**WHAT IS BEING ASKED:** Could you restate every line of the data word for word?

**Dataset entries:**
◆ ◆ ◆ ◆ ◆ ◆ ◆

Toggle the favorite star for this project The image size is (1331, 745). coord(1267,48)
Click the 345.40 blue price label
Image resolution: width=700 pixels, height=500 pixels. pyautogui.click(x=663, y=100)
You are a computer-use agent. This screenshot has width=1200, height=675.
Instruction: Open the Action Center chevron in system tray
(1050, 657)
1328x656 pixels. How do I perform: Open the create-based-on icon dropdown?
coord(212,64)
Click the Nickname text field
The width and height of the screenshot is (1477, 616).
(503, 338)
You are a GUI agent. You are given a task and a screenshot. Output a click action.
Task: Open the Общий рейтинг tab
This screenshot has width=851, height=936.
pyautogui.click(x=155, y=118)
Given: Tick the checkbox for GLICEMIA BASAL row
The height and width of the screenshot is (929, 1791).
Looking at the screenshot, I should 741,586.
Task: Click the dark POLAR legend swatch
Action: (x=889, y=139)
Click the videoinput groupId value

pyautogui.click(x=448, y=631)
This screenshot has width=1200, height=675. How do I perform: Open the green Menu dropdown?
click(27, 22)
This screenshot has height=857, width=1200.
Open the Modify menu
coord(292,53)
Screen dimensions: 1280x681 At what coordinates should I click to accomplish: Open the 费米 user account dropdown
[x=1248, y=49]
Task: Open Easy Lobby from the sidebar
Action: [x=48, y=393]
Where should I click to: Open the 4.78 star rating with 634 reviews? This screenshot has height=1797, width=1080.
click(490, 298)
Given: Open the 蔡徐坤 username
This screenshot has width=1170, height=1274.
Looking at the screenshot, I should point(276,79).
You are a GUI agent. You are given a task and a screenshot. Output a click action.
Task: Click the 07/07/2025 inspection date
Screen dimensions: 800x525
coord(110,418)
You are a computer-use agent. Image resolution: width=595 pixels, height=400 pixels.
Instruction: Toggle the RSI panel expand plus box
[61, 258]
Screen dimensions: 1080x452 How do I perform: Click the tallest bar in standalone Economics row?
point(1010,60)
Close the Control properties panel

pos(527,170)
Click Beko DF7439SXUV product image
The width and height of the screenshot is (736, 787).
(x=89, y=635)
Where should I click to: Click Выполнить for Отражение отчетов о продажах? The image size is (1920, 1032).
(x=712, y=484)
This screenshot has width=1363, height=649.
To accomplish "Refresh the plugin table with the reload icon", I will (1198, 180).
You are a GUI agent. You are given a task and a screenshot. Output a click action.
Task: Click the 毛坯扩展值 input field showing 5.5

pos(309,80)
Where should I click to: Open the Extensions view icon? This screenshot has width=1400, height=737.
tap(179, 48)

◆ ◆ ◆ ◆ ◆ ◆ ◆

**REPLY:**
Toggle the favorite star for this project The image size is (1331, 745). coord(1267,48)
Click the 345.40 blue price label
Image resolution: width=700 pixels, height=500 pixels. pyautogui.click(x=663, y=100)
You are a computer-use agent. This screenshot has width=1200, height=675.
Instruction: Open the Action Center chevron in system tray
(1050, 657)
1328x656 pixels. How do I perform: Open the create-based-on icon dropdown?
coord(212,64)
Click the Nickname text field
The width and height of the screenshot is (1477, 616).
(503, 338)
You are a GUI agent. You are given a task and a screenshot. Output a click action.
Task: Open the Общий рейтинг tab
This screenshot has width=851, height=936.
pyautogui.click(x=155, y=118)
Given: Tick the checkbox for GLICEMIA BASAL row
The height and width of the screenshot is (929, 1791).
Looking at the screenshot, I should 741,586.
Task: Click the dark POLAR legend swatch
Action: (x=889, y=139)
Click the videoinput groupId value

pyautogui.click(x=448, y=631)
This screenshot has width=1200, height=675. How do I perform: Open the green Menu dropdown?
click(27, 22)
This screenshot has height=857, width=1200.
Open the Modify menu
coord(292,53)
Screen dimensions: 1280x681 At what coordinates should I click to accomplish: Open the 费米 user account dropdown
[x=1248, y=49]
Task: Open Easy Lobby from the sidebar
Action: [x=48, y=393]
Where should I click to: Open the 4.78 star rating with 634 reviews? This screenshot has height=1797, width=1080.
click(490, 298)
Given: Open the 蔡徐坤 username
This screenshot has width=1170, height=1274.
Looking at the screenshot, I should point(276,79).
You are a GUI agent. You are given a task and a screenshot. Output a click action.
Task: Click the 07/07/2025 inspection date
Screen dimensions: 800x525
coord(110,418)
You are a computer-use agent. Image resolution: width=595 pixels, height=400 pixels.
Instruction: Toggle the RSI panel expand plus box
[61, 258]
Screen dimensions: 1080x452 How do I perform: Click the tallest bar in standalone Economics row?
point(1010,60)
Close the Control properties panel

pos(527,170)
Click Beko DF7439SXUV product image
The width and height of the screenshot is (736, 787).
(x=89, y=635)
Where should I click to: Click Выполнить for Отражение отчетов о продажах? The image size is (1920, 1032).
(x=712, y=484)
This screenshot has width=1363, height=649.
To accomplish "Refresh the plugin table with the reload icon", I will (1198, 180).
You are a GUI agent. You are given a task and a screenshot. Output a click action.
Task: Click the 毛坯扩展值 input field showing 5.5

pos(309,80)
Where should I click to: Open the Extensions view icon? This screenshot has width=1400, height=737.
tap(179, 48)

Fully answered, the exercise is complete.